The report came just days after the Iraqi army recaptured the last sectors of the northern Iraqi city of Mosul, which Baghdadi’s forces overran almost exactly three years ago.
Russia’s defence ministry said in June that it might have killed Baghdadi when one of its air strikes hit a gathering of Daesh commanders on the outskirts of the Syrian city of Raqqa. But Washington said it could not corroborate the death and Western and Iraqi officials have been sceptical.
Reuters could not independently verify Baghdadi’s death.
“[We have] confirmed information from leaders, including one of the first rank who is Syrian, in Daesh in the eastern countryside of Deir Ezzor,” said Rami Abdulrahman, the director of the British-based war monitoring group.
In Iraq, US Army Colonel Ryan Dillon, spokesman for the US-led coalition fighting Daesh, said he could not confirm the news.
Abdulrahman said activists working with him in Deir Ezzor had been told by the Daesh sources that Baghdadi had died, but not when or how. The sources said Baghdadi had been present in the eastern countryside of Syria’s Deir Ezzor province in the past three months.
The Pentagon said it had no information to corroborate the reports. Kurdish and Iraqi officials also had no immediate confirmation.
Baghdadi’s death has been announced many times before, but the observatory has a record of credible reporting on the Syrian conflict. Daesh-affiliated websites and social media feeds have so far said nothing.
The death of Baghdadi, who declared a caliphate governed by Islamic law from a mosque in Mosul in 2014, would be one of the biggest blows yet to the extremist group, which is trying to defend shrinking territory in Syria and Iraq.
The United States put up a $25 million reward for his capture, the same amount as it had offered for Al Qaeda leader Osama Bin Laden and his successor Ayman Al Zawahri. It is not yet known if anybody will claim the bounty.
Daesh leaders killed in Iraq and Syria since the US-led coalition began its air strikes include Abu Ali Al Anbari, Baghdadi’s deputy; the group’s “minister of war”, Abu Omar Al Shishani, a close military adviser to Baghdadi; and Abu Mohammad Al Adnani, one of its most prominent and longest-serving leaders.
Family of preachers
Baghdadi was born Ibrahim Awad Al Samarrai in 1971 in Tobchi, a poor area near Samarra, north of the capital Baghdad.

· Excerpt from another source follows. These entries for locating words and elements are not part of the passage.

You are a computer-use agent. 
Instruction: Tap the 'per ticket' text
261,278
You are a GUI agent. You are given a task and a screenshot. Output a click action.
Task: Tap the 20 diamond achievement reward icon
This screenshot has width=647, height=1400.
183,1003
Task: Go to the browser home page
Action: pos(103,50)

He joined the jihadist insurgency in 2003, the year of the US-led invasion of Iraq, and was captured by the Americans. They released him about a year later, thinking he was a civilian agitator rather than a military threat.
It was not until July 4, 2014, that he seized the world’s attention, climbing the pulpit of Mosul’s medieaval Al Nuri Mosque in black clerical garb during Friday prayers to announce the restoration of the caliphate.
Thousands of volunteers flocked into Iraq and Syria from around the world to become “Jund Al Khilafa”, or soldiers of the caliphate.
At the height of its power two years ago, Daesh ruled over millions of people in territory running from northern Syria through towns and villages along the Tigris and Euphrates river valleys to the outskirts of the Iraqi capital Baghdad.
It claimed or inspired attacks in dozens of cities including Paris, Nice, Orlando, Manchester, London and Berlin, and in nearby Turkey, Iran, Saudi Arabia and Egypt.
In Iraq, it staged dozens of attacks targeting Shiite Muslim areas. A truck bomb in July 2016 killed more than 324 people in a crowded area of Baghdad, the deadliest attack since the 2003 invasion of Iraq.
The loss of Mosul and the siege of Raqqa, Daesh’s capital in Syria, by a US-backed, Kurdish-led force stripped Baghdadi of the trappings of caliph and made him a fugitive in the desert border area between the two countries.